(Collection entries)
---------------

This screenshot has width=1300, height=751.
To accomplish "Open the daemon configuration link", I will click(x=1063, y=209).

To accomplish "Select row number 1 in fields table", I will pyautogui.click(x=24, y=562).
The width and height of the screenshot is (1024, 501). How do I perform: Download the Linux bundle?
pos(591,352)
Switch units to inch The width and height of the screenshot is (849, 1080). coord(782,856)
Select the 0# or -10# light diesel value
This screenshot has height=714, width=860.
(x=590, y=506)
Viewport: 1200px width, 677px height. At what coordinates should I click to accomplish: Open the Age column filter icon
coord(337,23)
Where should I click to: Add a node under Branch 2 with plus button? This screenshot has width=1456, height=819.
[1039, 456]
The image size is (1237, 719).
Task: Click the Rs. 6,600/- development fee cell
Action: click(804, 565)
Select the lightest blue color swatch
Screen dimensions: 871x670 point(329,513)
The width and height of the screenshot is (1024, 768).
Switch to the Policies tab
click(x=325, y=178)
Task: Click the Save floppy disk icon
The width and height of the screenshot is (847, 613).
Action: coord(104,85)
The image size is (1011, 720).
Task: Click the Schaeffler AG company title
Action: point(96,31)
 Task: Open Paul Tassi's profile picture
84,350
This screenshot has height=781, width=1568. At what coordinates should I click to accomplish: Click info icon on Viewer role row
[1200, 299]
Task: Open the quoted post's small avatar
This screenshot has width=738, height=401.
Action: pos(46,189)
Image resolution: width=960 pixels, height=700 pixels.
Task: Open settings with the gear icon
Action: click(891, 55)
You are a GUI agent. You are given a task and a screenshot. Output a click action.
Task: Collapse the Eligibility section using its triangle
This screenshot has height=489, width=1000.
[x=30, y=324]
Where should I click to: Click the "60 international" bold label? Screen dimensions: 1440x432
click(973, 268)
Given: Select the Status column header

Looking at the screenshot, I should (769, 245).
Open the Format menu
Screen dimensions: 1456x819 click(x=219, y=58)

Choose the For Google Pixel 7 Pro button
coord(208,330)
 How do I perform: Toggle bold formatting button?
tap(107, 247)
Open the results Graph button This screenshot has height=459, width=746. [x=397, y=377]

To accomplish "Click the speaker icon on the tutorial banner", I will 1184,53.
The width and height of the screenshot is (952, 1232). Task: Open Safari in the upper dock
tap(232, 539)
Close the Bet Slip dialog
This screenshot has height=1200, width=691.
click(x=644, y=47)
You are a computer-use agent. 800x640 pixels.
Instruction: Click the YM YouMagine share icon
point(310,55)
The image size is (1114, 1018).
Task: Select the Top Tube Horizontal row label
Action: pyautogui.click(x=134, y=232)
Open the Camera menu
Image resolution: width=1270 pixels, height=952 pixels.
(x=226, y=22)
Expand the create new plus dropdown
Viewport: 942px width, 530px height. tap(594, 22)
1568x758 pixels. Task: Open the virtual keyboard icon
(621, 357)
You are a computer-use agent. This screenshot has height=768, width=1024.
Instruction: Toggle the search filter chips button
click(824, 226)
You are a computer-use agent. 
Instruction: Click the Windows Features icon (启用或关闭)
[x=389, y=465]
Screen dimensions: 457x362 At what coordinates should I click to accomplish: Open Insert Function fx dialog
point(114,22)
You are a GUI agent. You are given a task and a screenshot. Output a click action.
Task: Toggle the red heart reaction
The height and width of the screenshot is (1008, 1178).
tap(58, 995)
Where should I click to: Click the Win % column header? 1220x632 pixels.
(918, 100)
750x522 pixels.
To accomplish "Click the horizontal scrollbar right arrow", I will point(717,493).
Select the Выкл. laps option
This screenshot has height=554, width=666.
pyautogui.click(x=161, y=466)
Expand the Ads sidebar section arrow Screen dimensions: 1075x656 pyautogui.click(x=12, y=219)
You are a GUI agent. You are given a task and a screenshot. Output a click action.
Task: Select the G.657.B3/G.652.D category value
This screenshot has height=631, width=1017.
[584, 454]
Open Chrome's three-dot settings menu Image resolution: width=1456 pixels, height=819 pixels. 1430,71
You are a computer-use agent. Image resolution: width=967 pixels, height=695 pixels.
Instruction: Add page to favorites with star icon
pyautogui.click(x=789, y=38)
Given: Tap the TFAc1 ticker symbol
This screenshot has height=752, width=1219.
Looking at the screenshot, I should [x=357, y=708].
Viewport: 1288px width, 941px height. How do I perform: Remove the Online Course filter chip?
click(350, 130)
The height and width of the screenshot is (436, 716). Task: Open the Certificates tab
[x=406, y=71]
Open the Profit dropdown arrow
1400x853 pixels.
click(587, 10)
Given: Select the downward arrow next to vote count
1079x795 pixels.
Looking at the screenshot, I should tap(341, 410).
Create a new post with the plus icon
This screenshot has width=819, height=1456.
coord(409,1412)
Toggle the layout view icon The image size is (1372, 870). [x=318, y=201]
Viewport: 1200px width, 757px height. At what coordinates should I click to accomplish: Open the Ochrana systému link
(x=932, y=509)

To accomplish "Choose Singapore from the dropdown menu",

---------------

* Task requirements *
Render every line of the records above as a JSON list of strings, one string per line, and omit the blank lines.

* Result of the task *
[
  "This screenshot has width=1300, height=751.",
  "To accomplish \"Open the daemon configuration link\", I will click(x=1063, y=209).",
  "To accomplish \"Select row number 1 in fields table\", I will pyautogui.click(x=24, y=562).",
  "The width and height of the screenshot is (1024, 501). How do I perform: Download the Linux bundle?",
  "pos(591,352)",
  "Switch units to inch The width and height of the screenshot is (849, 1080). coord(782,856)",
  "Select the 0# or -10# light diesel value",
  "This screenshot has height=714, width=860.",
  "(x=590, y=506)",
  "Viewport: 1200px width, 677px height. At what coordinates should I click to accomplish: Open the Age column filter icon",
  "coord(337,23)",
  "Where should I click to: Add a node under Branch 2 with plus button? This screenshot has width=1456, height=819.",
  "[1039, 456]",
  "The image size is (1237, 719).",
  "Task: Click the Rs. 6,600/- development fee cell",
  "Action: click(804, 565)",
  "Select the lightest blue color swatch",
  "Screen dimensions: 871x670 point(329,513)",
  "The width and height of the screenshot is (1024, 768).",
  "Switch to the Policies tab",
  "click(x=325, y=178)",
  "Task: Click the Save floppy disk icon",
  "The width and height of the screenshot is (847, 613).",
  "Action: coord(104,85)",
  "The image size is (1011, 720).",
  "Task: Click the Schaeffler AG company title",
  "Action: point(96,31)",
  " Task: Open Paul Tassi's profile picture",
  "84,350",
  "This screenshot has height=781, width=1568. At what coordinates should I click to accomplish: Click info icon on Viewer role row",
  "[1200, 299]",
  "Task: Open the quoted post's small avatar",
  "This screenshot has width=738, height=401.",
  "Action: pos(46,189)",
  "Image resolution: width=960 pixels, height=700 pixels.",
  "Task: Open settings with the gear icon",
  "Action: click(891, 55)",
  "You are a GUI agent. You are given a task and a screenshot. Output a click action.",
  "Task: Collapse the Eligibility section using its triangle",
  "This screenshot has height=489, width=1000.",
  "[x=30, y=324]",
  "Where should I click to: Click the \"60 international\" bold label? Screen dimensions: 1440x432",
  "click(973, 268)",
  "Given: Select the Status column header",
  "Looking at the screenshot, I should (769, 245).",
  "Open the Format menu",
  "Screen dimensions: 1456x819 click(x=219, y=58)",
  "Choose the For Google Pixel 7 Pro button",
  "coord(208,330)",
  " How do I perform: Toggle bold formatting button?",
  "tap(107, 247)",
  "Open the results Graph button This screenshot has height=459, width=746. [x=397, y=377]",
  "To accomplish \"Click the speaker icon on the tutorial banner\", I will 1184,53.",
  "The width and height of the screenshot is (952, 1232). Task: Open Safari in the upper dock",
  "tap(232, 539)",
  "Close the Bet Slip dialog",
  "This screenshot has height=1200, width=691.",
  "click(x=644, y=47)",
  "You are a computer-use agent. 800x640 pixels.",
  "Instruction: Click the YM YouMagine share icon",
  "point(310,55)",
  "The image size is (1114, 1018).",
  "Task: Select the Top Tube Horizontal row label",
  "Action: pyautogui.click(x=134, y=232)",
  "Open the Camera menu",
  "Image resolution: width=1270 pixels, height=952 pixels.",
  "(x=226, y=22)",
  "Expand the create new plus dropdown",
  "Viewport: 942px width, 530px height. tap(594, 22)",
  "1568x758 pixels. Task: Open the virtual keyboard icon",
  "(621, 357)",
  "You are a computer-use agent. This screenshot has height=768, width=1024.",
  "Instruction: Toggle the search filter chips button",
  "click(824, 226)",
  "You are a computer-use agent. ",
  "Instruction: Click the Windows Features icon (启用或关闭)",
  "[x=389, y=465]",
  "Screen dimensions: 457x362 At what coordinates should I click to accomplish: Open Insert Function fx dialog",
  "point(114,22)",
  "You are a GUI agent. You are given a task and a screenshot. Output a click action.",
  "Task: Toggle the red heart reaction",
  "The height and width of the screenshot is (1008, 1178).",
  "tap(58, 995)",
  "Where should I click to: Click the Win % column header? 1220x632 pixels.",
  "(918, 100)",
  "750x522 pixels.",
  "To accomplish \"Click the horizontal scrollbar right arrow\", I will point(717,493).",
  "Select the Выкл. laps option",
  "This screenshot has height=554, width=666.",
  "pyautogui.click(x=161, y=466)",
  "Expand the Ads sidebar section arrow Screen dimensions: 1075x656 pyautogui.click(x=12, y=219)",
  "You are a GUI agent. You are given a task and a screenshot. Output a click action.",
  "Task: Select the G.657.B3/G.652.D category value",
  "This screenshot has height=631, width=1017.",
  "[584, 454]",
  "Open Chrome's three-dot settings menu Image resolution: width=1456 pixels, height=819 pixels. 1430,71",
  "You are a computer-use agent. Image resolution: width=967 pixels, height=695 pixels.",
  "Instruction: Add page to favorites with star icon",
  "pyautogui.click(x=789, y=38)",
  "Given: Tap the TFAc1 ticker symbol",
  "This screenshot has height=752, width=1219.",
  "Looking at the screenshot, I should [x=357, y=708].",
  "Viewport: 1288px width, 941px height. How do I perform: Remove the Online Course filter chip?",
  "click(350, 130)",
  "The height and width of the screenshot is (436, 716). Task: Open the Certificates tab",
  "[x=406, y=71]",
  "Open the Profit dropdown arrow",
  "1400x853 pixels.",
  "click(587, 10)",
  "Given: Select the downward arrow next to vote count",
  "1079x795 pixels.",
  "Looking at the screenshot, I should tap(341, 410).",
  "Create a new post with the plus icon",
  "This screenshot has width=819, height=1456.",
  "coord(409,1412)",
  "Toggle the layout view icon The image size is (1372, 870). [x=318, y=201]",
  "Viewport: 1200px width, 757px height. At what coordinates should I click to accomplish: Open the Ochrana systému link",
  "(x=932, y=509)",
  "To accomplish \"Choose Singapore from the dropdown menu\","
]